Not everything about Vatican II was bad. The Index, while an advisable guideline, was often exagerated in its importance. After all, the Index only meant those works could not be read casually: they could be read under proper spiritual or academic direction.

Flannery O’Connor died before the Index was abolished, yet she identified the banned Madame Bovary as her favorite novel. Yet O’Connor also acknowledged the right and duty of the Church to tell us what works are morally safe to read. Indeed, Madame Bovary was the basis of the VeggieTale Madame Blueberry (swapping out conspicuous consumption for adultery). One could say that _Madame Bovary_ is about the oppression of traditional society, *or* one could see in _Madame Bovary_ an illustration of the wages of sin.

It is also interesting that it was Cardinal Ottoviani who, as prefect of the Congregation for the Doctrine of Faith, declared the cessation of the Index. Ottaviani was one of the greatest criticss of Vatican II. The “Ottaviani Intervention” is one of the seminal documents of the Traditionalist Movement. I’ve long maintained that the elimination of the Index happened to give us laity greater freedom to criticize the “smoke of Satan” in its various manifestations.

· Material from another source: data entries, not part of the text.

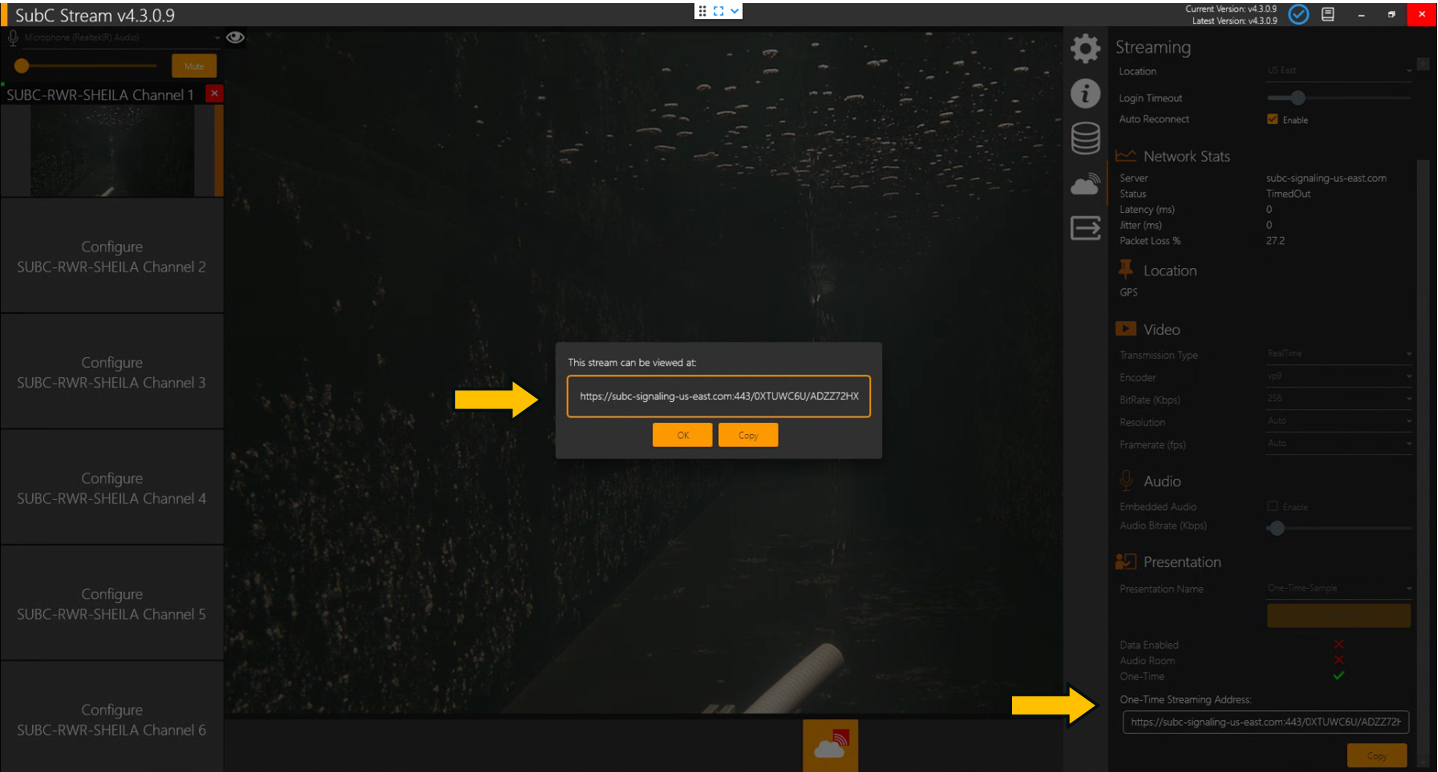1438x772 pixels.
Task: Open the database storage panel icon
Action: tap(1085, 138)
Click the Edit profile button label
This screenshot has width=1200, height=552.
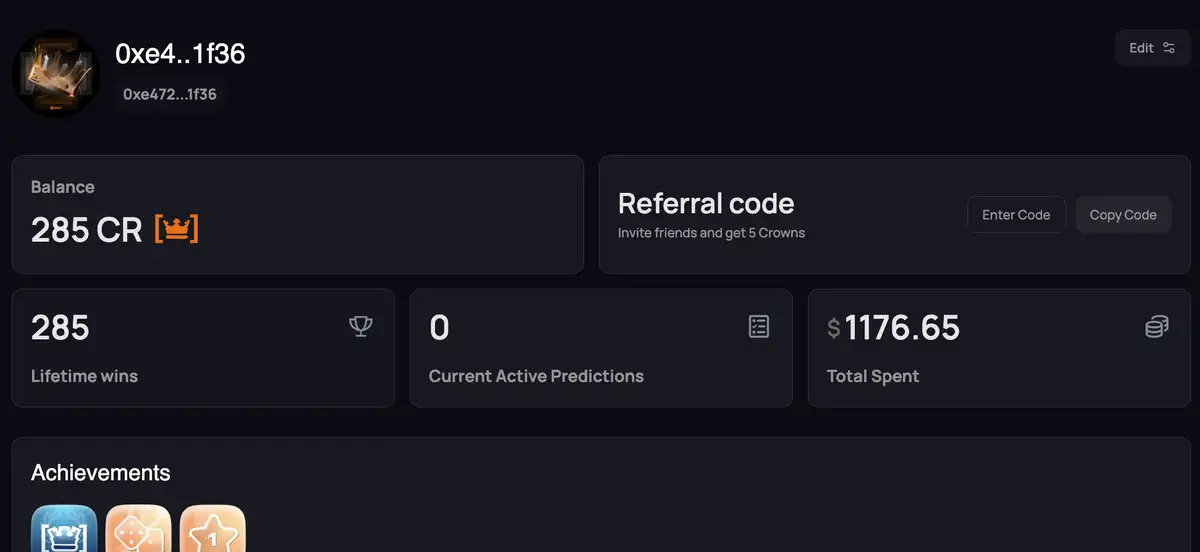click(1141, 48)
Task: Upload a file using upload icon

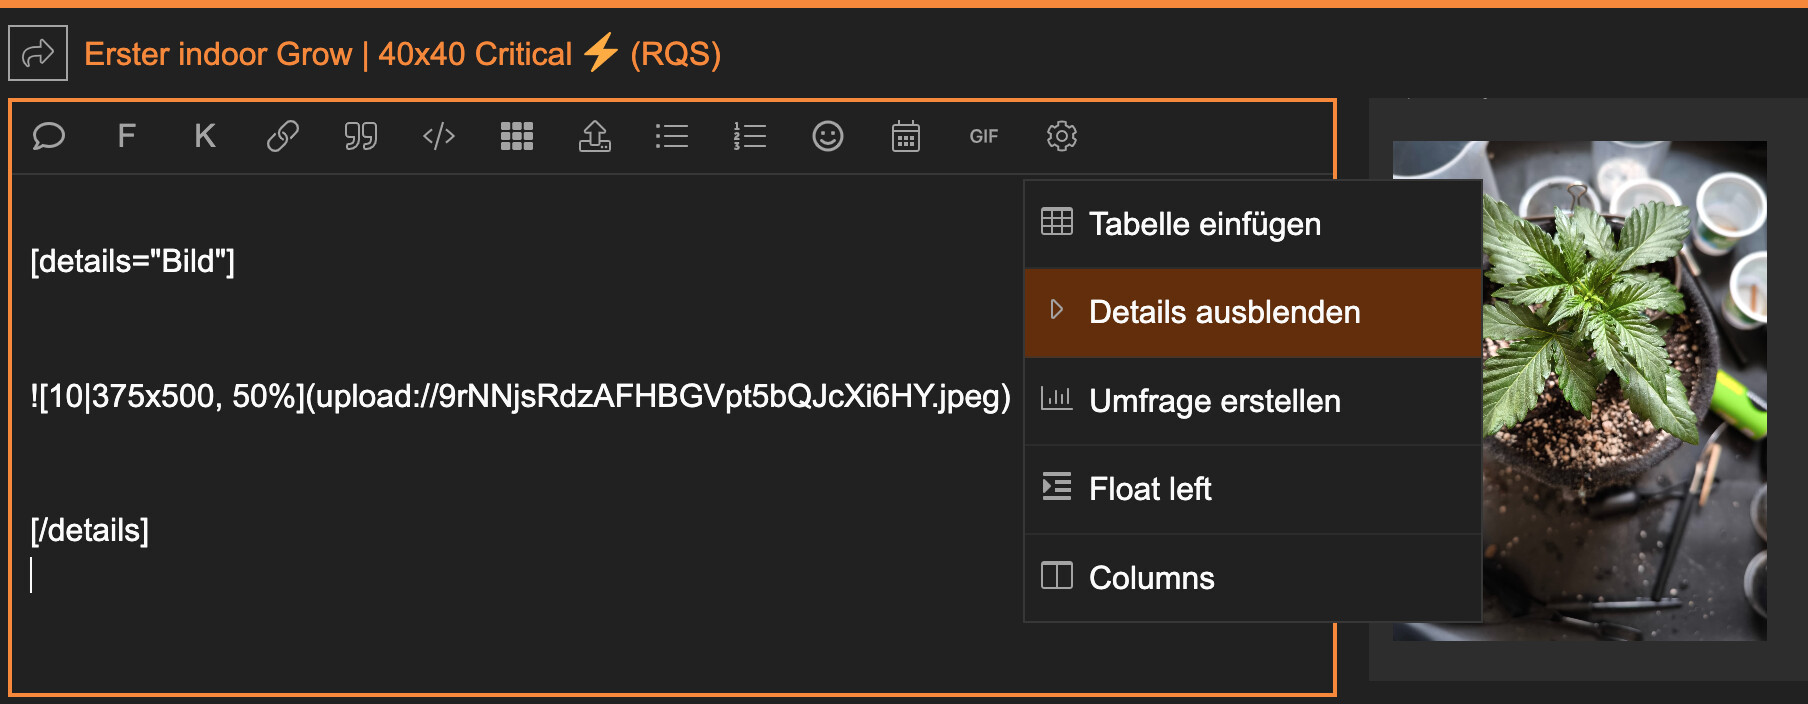Action: pos(595,136)
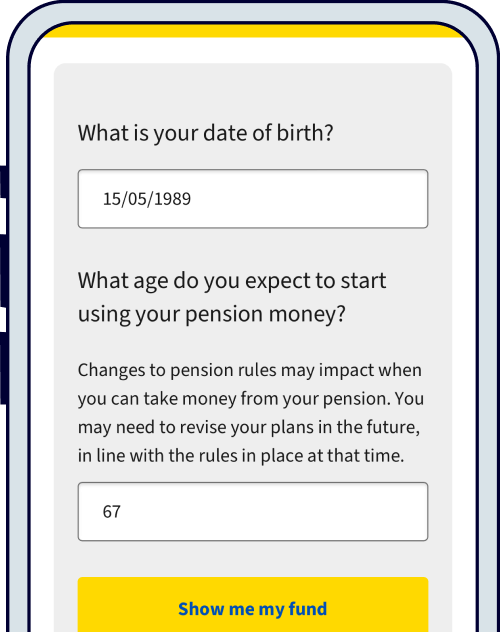The image size is (500, 632).
Task: Tap the topmost side button on phone frame
Action: pyautogui.click(x=4, y=182)
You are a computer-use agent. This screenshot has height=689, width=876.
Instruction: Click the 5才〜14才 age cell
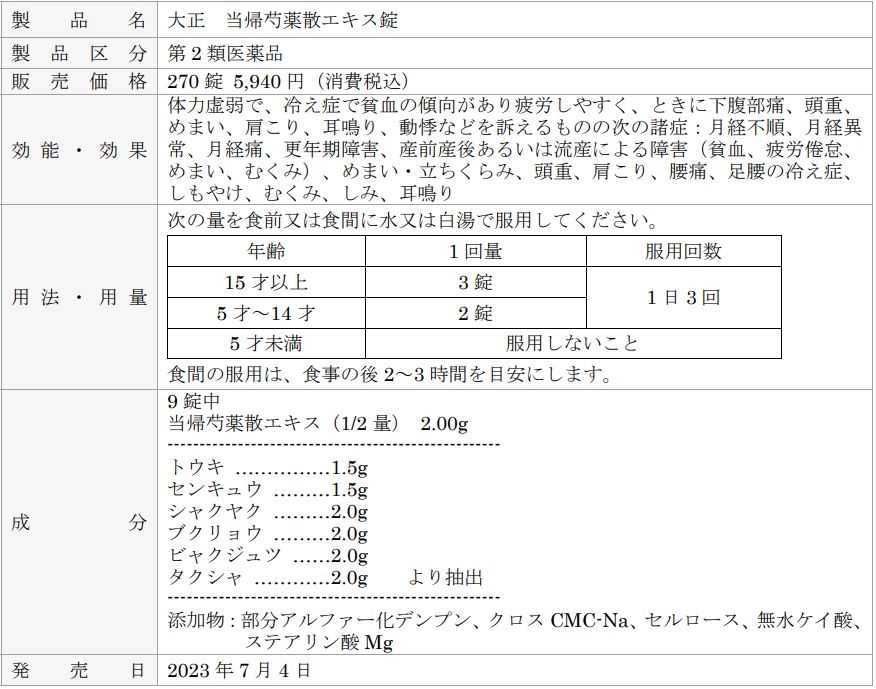click(x=266, y=313)
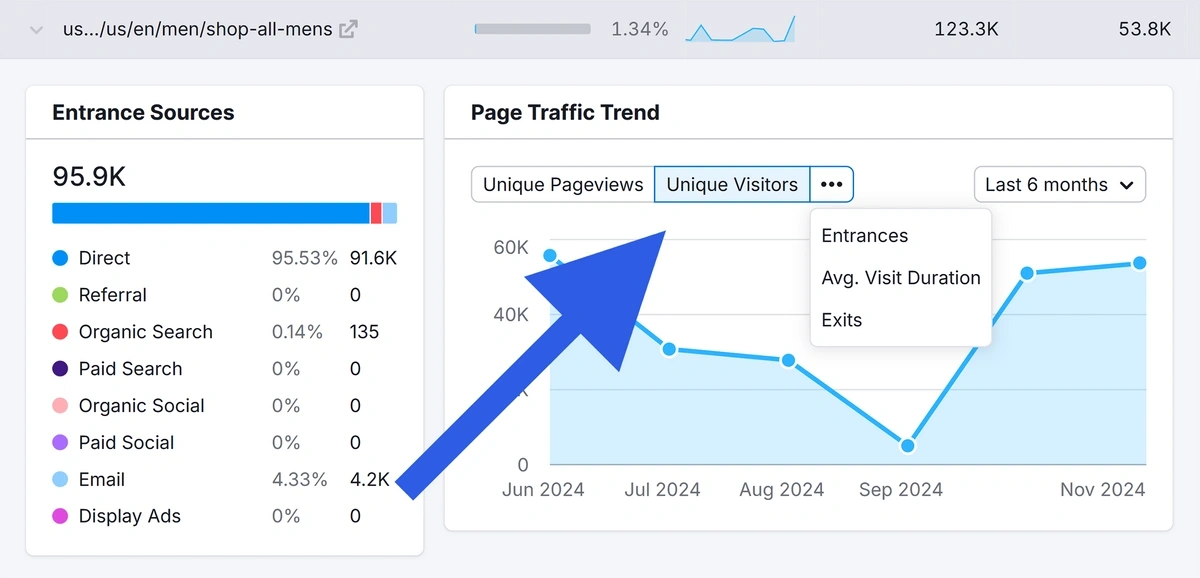Open the Last 6 months dropdown

click(x=1059, y=184)
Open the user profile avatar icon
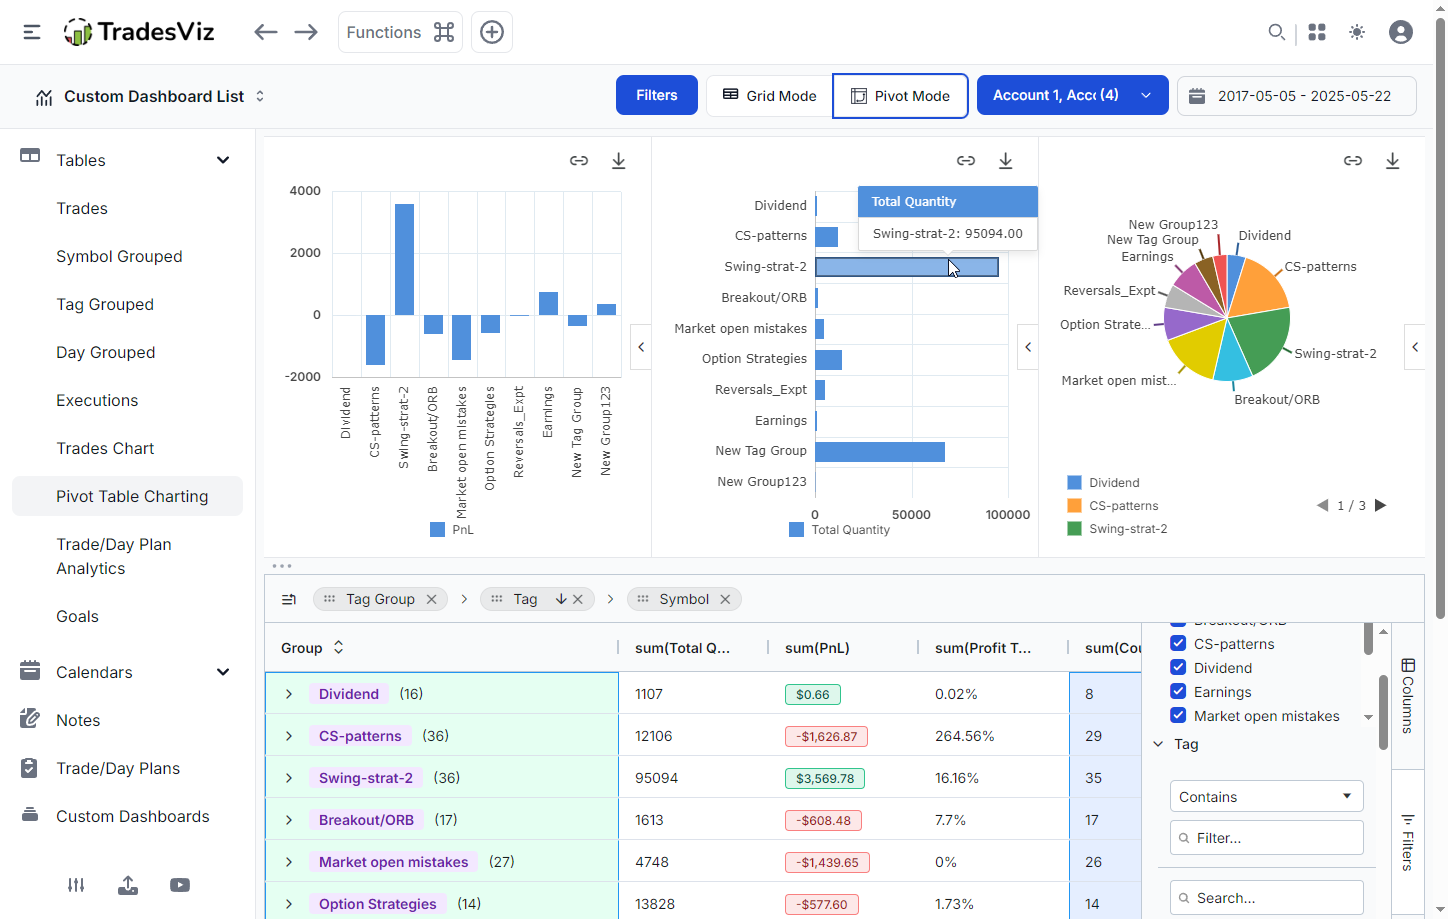 click(x=1401, y=32)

2 responses to “The problem of censorship

  1. Speaking of censorship, what happened to the excellent article on the priest shortage? I really wanted to comment that it’s not just a Catholic issue- but a United States culture issue, as we see fatherhood in general, both in the spiritual and parental sense, being minimized and marginalized.

    The downside of the abolishment of the Index, however, was contributions to the Vatican Library. Used to be a part of Canon Law that to even propose a book be on the Index, a copy had to be sent for safekeeping in the Vatican Library. I’ve heard a rumor that they ended up needing to dedicate an entire room to the works of Charles Darwin.